The terrace looks straight across the valley to the hill-town of Saint-Paul-de-Vence, with the Mediterranean beyond it. Alain Llorca — once the chef who held two Michelin stars at Le Moulin de Mougins and ran the Chantecler at Nice’s Negresco — has cooked under his own name here since 2009 and held a Michelin star since 2012. The food is contemporary Mediterranean, and the meal opens with the bread service that made his name. Lunch menus start at €79; the La Collection tastings run €175 to €240.
The Kitchen
Alain Llorca came up through the grand kitchens of the Côte d’Azur — two Michelin stars at Le Moulin de Mougins, the stove at the Chantecler inside Nice’s Hotel Negresco — before opening his own hotel-restaurant on the road between La Colle-sur-Loup and Saint-Paul-de-Vence. He has held a Michelin star here since 2012. The cooking is contemporary Mediterranean: Riviera fish, Menton lemons, seasonal vegetables from the hills, plated with classical precision.

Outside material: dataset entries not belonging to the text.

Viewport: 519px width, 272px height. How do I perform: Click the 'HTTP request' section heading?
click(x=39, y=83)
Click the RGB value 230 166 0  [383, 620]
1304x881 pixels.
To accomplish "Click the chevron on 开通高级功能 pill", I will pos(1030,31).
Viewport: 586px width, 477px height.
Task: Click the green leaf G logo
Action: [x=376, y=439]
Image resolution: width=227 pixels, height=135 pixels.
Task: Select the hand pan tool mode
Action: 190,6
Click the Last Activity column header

Llorca is also a serious baker — he has written books on bread — and the meal opens with a celebrated basket of focaccia and fougasse that regulars rate as highly as the courses that follow. The format runs from a three-course market lunch at €79 and a four-course at €110 up to the La Collection tasting menus, €175 for five courses and €240 for nine. The address is 350 route de Saint-Paul, 06480 La Colle-sur-Loup, on the ridge facing the medieval village — a one-star kitchen with one of the best views on the Riviera attached to it.
The Room
The draw is the terrace: a wide, open-air dining deck looking across to Saint-Paul-de-Vence perched on its hill, the sea on the horizon. Tables are well spaced and dressed for fine dining; lunch is bright and sun-warmed, dinner moves indoors or to the candlelit edge of the terrace as the light goes. The sound level is calm and unhurried, the service formal but warm in the Provençal way. Dress is smart — resort-elegant rather than stiff. Book a terrace table and aim for a clear day so the view across the valley does its work.
Best for a Proposal
Book Restaurant Alain Llorca for a proposal because the terrace gives you a postcard to propose against: the medieval silhouette of Saint-Paul-de-Vence across the valley, the sea behind it, and a one-star kitchen pacing a long, unhurried lunch so there is no rush to the moment. The well-spaced tables keep it private, and the Provençal service will quietly help if you give notice. Take the three-course lunch on a clear day for the view at its best, ask for a terrace table at the edge, and let the bread service open the meal.
Not for
Not for anyone after a quick, casual or budget meal — this is a formal one-star hotel-restaurant on a hillside, best reached by car, with prices and pacing to match.